We recently had a new detector installed in our micro-CT machine that has resulted in significantly higher dataset sizes (from 0.5-1.0GB to 10GB). While this is really nice from a resolution and dynamic range point of view, working with big datasets has its challenges.
Some studies need the full dynamic range (16 bit) and just need to use a beefy computer to work with the data, or crop off areas to minimize dimensions, etc. But there are a number of studies where you only care about simple thresholds - bone vs matrix, air vs tissue, etc. For these datasets, 8 bit data would be a big space saver and would likely not impact results.
I’ve been looking at using some of the unu utilities (quantize, histo, etc) with the idea of establishing the range of absorbance values to best preserve dynamic range when converting to 8 bit to reduce dataset size. It seems fairly clear that this (quantization and binning techniques) is probably a well-traveled road. Can anyone provide pointers on how they’ve done similar tasks and added them to their workflow?

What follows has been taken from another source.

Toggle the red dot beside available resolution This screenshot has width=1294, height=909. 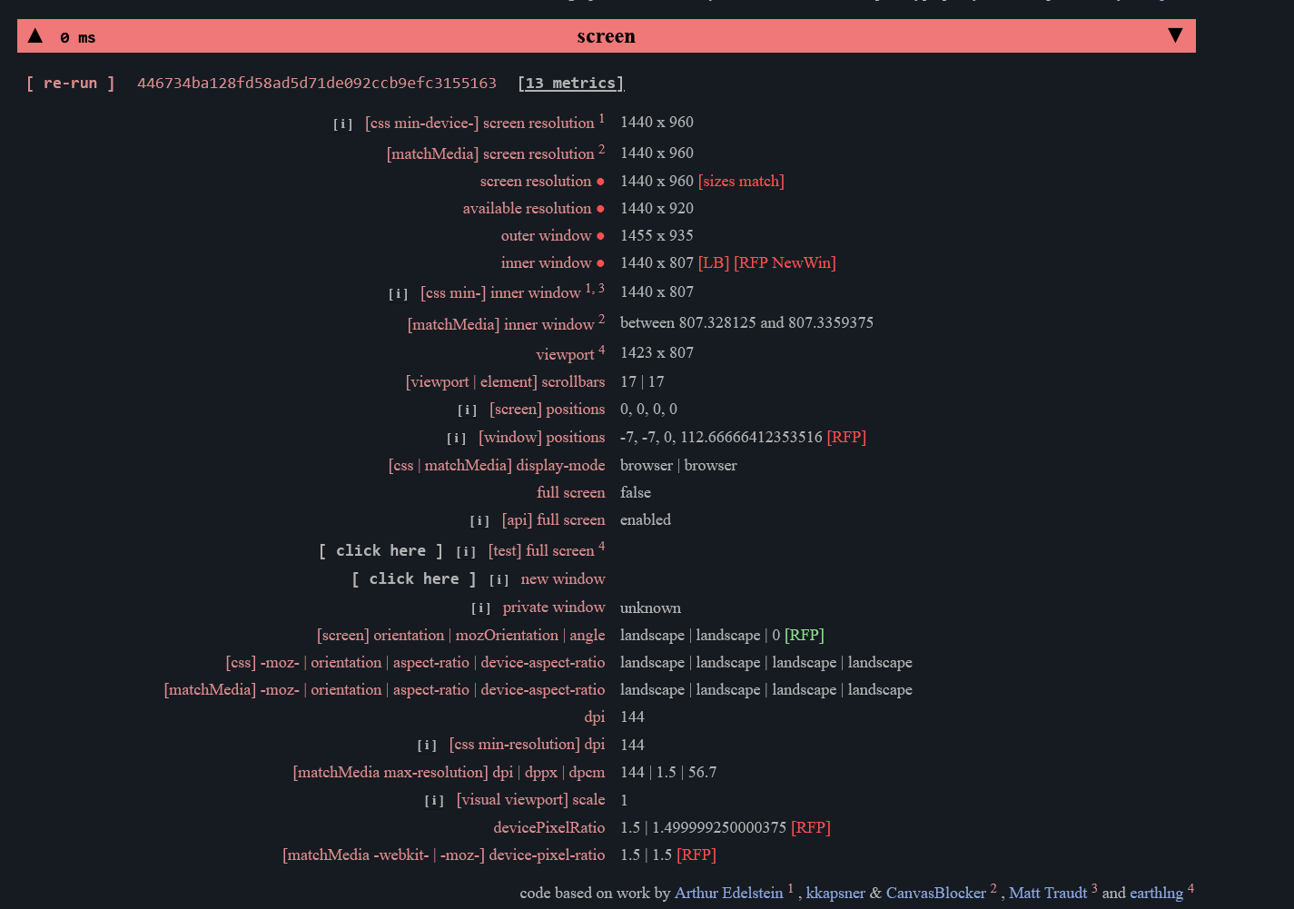pyautogui.click(x=601, y=208)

“Simple filters” module offers a number of filters intensity rescaling, which can be used for compressing dynamic range of the image. Try RescaleIntensityFilter, IntensityWindowingFilter, ShiftScaleImageFilter, etc.
You can get the currently displayed window/level (or min/max) value from Volumes module, Display section.
Going from 16 bits to 8 bits is just 2x memory reduction, though, so it might not worth the trouble. If you increase spacing along each axis by 3x then you get 27x reduction.
You can use “Cast scalar volume” module (or CastImageFilter in Simple Filters module) to change scalar type of a volume (16-bit short to 8-bit char).